Uitreiking van de pauselijke onderscheiding 'Pro Ecclesia et Pontifice' aan Franciscus Bernardus Mulder op 9 december 1960 te Babberich (foto: collectie Ronald Mulder te Herwen). In aanwezigheid van mevrouw Mulder speldde de gardiaan van het Kapucijnenklooster, pater drs. Sylvester, de jubilaris de onderscheiding op, verkregen voor diens talrijke werkzaamheden voor de eredienst, onder meer als koster, zanger en organist. Daarbij herinnerde hij eraan hoe Frans Mulder 'reeds op zijn 6e jaar het orgel bespeelde, waarbij zijn vader dan de registers opende'.
24
Stamlijn Mulder De in zes generaties opgestelde stamlijn spitst zich toe op de gezinnen, die vanaf 1785 in Aerdt en vervolgens in Herwen woonden, en die in het bijzonder als koster in dienst waren van de rooms katholieke kerk van Herwen en Aerdt. De weergave van (voor)namen en data zijn zo veel mogelijk volgens de akten van de burgerlijke stand en de bevolkingsregisters van Herwen en Aerdt. Soms wijken kerkelijke registraties daarvan af. De invoeging van kindskinderen is aangegeven met ^.

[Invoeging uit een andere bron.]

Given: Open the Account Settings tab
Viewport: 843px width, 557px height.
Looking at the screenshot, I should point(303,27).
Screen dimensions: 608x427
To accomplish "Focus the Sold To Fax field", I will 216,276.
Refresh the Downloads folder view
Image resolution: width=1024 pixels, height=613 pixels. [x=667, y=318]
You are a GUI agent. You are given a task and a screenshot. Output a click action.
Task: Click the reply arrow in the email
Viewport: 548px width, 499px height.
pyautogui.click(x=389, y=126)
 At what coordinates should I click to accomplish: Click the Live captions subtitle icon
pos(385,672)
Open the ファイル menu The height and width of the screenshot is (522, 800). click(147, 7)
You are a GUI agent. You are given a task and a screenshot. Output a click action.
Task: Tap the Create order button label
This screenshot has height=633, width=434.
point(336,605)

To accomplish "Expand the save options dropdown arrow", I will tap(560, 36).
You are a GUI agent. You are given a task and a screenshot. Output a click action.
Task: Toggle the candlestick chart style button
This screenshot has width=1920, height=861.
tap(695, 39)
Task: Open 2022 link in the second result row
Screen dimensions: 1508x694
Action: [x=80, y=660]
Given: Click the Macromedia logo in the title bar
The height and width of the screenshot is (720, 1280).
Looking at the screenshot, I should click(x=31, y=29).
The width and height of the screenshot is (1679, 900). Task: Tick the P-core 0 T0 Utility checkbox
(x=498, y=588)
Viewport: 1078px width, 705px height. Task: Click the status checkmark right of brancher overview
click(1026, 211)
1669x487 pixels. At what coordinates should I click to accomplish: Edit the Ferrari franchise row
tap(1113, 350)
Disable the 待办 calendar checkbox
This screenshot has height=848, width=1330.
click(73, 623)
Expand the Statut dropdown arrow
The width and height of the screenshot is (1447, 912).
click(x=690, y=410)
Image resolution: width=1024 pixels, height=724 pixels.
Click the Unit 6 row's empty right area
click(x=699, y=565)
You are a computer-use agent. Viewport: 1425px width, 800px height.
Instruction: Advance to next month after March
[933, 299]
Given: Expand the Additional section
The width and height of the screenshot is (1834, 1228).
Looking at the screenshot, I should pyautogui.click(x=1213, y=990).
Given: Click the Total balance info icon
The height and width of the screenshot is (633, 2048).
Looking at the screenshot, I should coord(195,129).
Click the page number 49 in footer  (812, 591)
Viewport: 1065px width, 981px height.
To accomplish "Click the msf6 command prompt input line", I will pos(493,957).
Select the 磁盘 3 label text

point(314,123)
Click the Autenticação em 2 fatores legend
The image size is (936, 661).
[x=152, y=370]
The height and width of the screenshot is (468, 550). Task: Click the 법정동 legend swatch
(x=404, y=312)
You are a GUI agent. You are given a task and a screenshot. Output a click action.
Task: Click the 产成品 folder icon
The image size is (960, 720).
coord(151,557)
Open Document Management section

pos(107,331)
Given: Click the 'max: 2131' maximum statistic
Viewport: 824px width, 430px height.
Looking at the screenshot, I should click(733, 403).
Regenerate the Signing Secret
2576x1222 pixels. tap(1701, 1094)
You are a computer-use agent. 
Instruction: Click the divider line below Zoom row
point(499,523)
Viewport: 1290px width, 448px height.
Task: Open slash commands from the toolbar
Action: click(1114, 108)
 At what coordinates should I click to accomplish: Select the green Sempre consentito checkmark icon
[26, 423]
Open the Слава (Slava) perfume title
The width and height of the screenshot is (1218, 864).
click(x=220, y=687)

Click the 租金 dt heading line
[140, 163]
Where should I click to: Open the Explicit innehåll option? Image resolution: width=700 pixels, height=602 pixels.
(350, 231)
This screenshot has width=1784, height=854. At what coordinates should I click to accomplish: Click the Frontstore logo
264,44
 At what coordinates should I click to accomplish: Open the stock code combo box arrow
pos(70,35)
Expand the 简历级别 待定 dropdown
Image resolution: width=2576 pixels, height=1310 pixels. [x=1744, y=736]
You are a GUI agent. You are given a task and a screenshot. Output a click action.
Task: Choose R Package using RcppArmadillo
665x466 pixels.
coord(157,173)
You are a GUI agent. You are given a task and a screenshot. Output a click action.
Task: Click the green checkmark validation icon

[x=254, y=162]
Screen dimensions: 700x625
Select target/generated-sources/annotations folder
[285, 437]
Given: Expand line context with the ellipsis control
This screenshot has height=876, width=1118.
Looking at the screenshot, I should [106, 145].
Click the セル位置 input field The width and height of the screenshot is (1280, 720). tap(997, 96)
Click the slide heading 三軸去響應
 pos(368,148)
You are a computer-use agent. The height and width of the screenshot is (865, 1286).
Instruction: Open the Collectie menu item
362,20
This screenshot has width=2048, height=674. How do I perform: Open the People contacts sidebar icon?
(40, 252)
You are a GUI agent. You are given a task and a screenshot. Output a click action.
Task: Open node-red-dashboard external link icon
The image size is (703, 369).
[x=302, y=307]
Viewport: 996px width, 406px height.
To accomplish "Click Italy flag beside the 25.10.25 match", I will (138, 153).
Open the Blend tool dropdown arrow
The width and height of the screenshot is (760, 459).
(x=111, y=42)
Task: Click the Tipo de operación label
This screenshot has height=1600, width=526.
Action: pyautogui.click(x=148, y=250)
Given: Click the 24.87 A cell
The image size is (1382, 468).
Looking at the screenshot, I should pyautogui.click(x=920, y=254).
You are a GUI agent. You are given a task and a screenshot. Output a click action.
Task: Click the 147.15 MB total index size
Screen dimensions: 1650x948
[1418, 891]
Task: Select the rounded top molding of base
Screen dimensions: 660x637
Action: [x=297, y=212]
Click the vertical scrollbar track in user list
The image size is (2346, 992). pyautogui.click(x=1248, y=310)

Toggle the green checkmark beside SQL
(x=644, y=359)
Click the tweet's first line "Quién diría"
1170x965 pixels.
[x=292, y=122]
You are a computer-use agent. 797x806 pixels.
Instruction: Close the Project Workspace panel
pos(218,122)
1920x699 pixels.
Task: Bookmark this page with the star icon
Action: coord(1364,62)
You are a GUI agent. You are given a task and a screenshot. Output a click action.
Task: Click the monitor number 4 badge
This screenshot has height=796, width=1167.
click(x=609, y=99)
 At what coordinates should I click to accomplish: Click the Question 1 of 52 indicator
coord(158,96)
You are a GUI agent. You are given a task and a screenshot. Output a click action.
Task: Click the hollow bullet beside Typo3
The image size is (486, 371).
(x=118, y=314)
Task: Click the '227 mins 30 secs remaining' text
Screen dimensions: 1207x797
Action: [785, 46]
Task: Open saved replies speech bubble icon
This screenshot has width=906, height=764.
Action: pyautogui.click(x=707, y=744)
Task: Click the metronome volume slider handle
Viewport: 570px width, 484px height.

I. Jan Mulder. Joannes Mölder /Johan of Jan Mulder, gedoopt R.K. Wehl op 13 juli 1755, overleden te Aerdt op 25 oktober 1826, onwettige zoon van Catharina Vos en Willem Mulder echtelieden, arbeiders gewoond hebbend en overleden te Elten (volgens zijn overlijdensakte was hij geboren in Wehl op 26 juli 1755 en kennelijk bij het huwelijk van zijn ouders gewettigd); arbeider, tabaksplanter, wonende te Aerdt (zie De Waordsman 2004/4); trouwt R.K. Aerdt 22 mei 1785 /ondertrouw N.G. Herwen en Aerdt op 6 mei 1785 met Jacoba (ook Jacomijne of Jochemina) Verhoeven, gedoopt R.K. Aerdt 1 juni 1763, overleden Aerdt 2 november 1844, dochter van Arnoldus Verhoeven, landbouwer, en Theodora (Dorothea) van Lier, wonend te Aerdt; - kinderen: 1- Joanna /Hanna, gedoopt R.K. Aerdt 7 september 1785, overleden Arnhem 16 februari 1870; trouwt Arnhem 2 mei 1827 Johann Theodor Haselhof (Derk Hazelhof), timmermansknecht, gedoopt Rhede (Duitsland) 3 april 1789, overleden Arnhem 17 januari 1868, zoon van Remigius Haselhof, dagloner, arbeider, en Anna Catharina Beekman. 2- Arnoldus, gedoopt R.K. Aerdt 26 februari 1788, overleden Aerdt op 18 juni 1850; veerknecht bij zijn zwager en zuster aan het Aerdtse veer (nu Aerdtsedijk 8). 3- Joannes Wilhelmus, gedoopt R.K. Aerdt 2 april 1791, overleden Aerdt 8 maart 1792 een kind van Jan Mulder. 4- Theodora, gedoopt R.K. Aerdt 24 april 1793, overleden Aerdt op 13 maart 1857; naaister wonende te Aerdt, en later 'het veermans bedrijf uitoefenende'; trouwt I. Herwen en Aerdt op 4 augustus 1827 (huwelijksvoorwaarden op 1 augustus 1827) met Wilhelmus /Willem Jurrius, kleermaker, gedoopt R.K. Aerdt 28 september 1783, overleden te Aerdt op 13 juni 1830, zoon van Wannerus /Wander Jurrius, veerman, en Catharina Valks te Aerdt; trouwt II. Herwen en Aerdt 4 mei 1832 (huwelijksvoorwaarden 24 april 1832) met Adamus /Adam Driessen, dienstknecht, landbouwer, tapper, veerman, wonende te Aerdt, geboren te Keeken op 11 juni 1793, overleden op het veerhuis te Aerdt 27 maart 1851, zoon van Wilhelmus Driessen en Johanna Daamen, gewoond hebbend en overleden te Keeken (Duitsland). 5- Wilhelma, gedoopt R.K. Aerdt 25 december 1797, overleden Aerdt op 11 januari 1797 een kind van Jan Mulder. 6- Gerardus, gedoopt R.K. Aerdt 21 april 1799; volgt II. 7- Joannes Wilhelmus, gedoopt R.K. Aerdt 4 mei 1803. 8- Catharina, gedoopt R.K. Aerdt 14 oktober 1805, overleden Aerdt op 27 december 1830.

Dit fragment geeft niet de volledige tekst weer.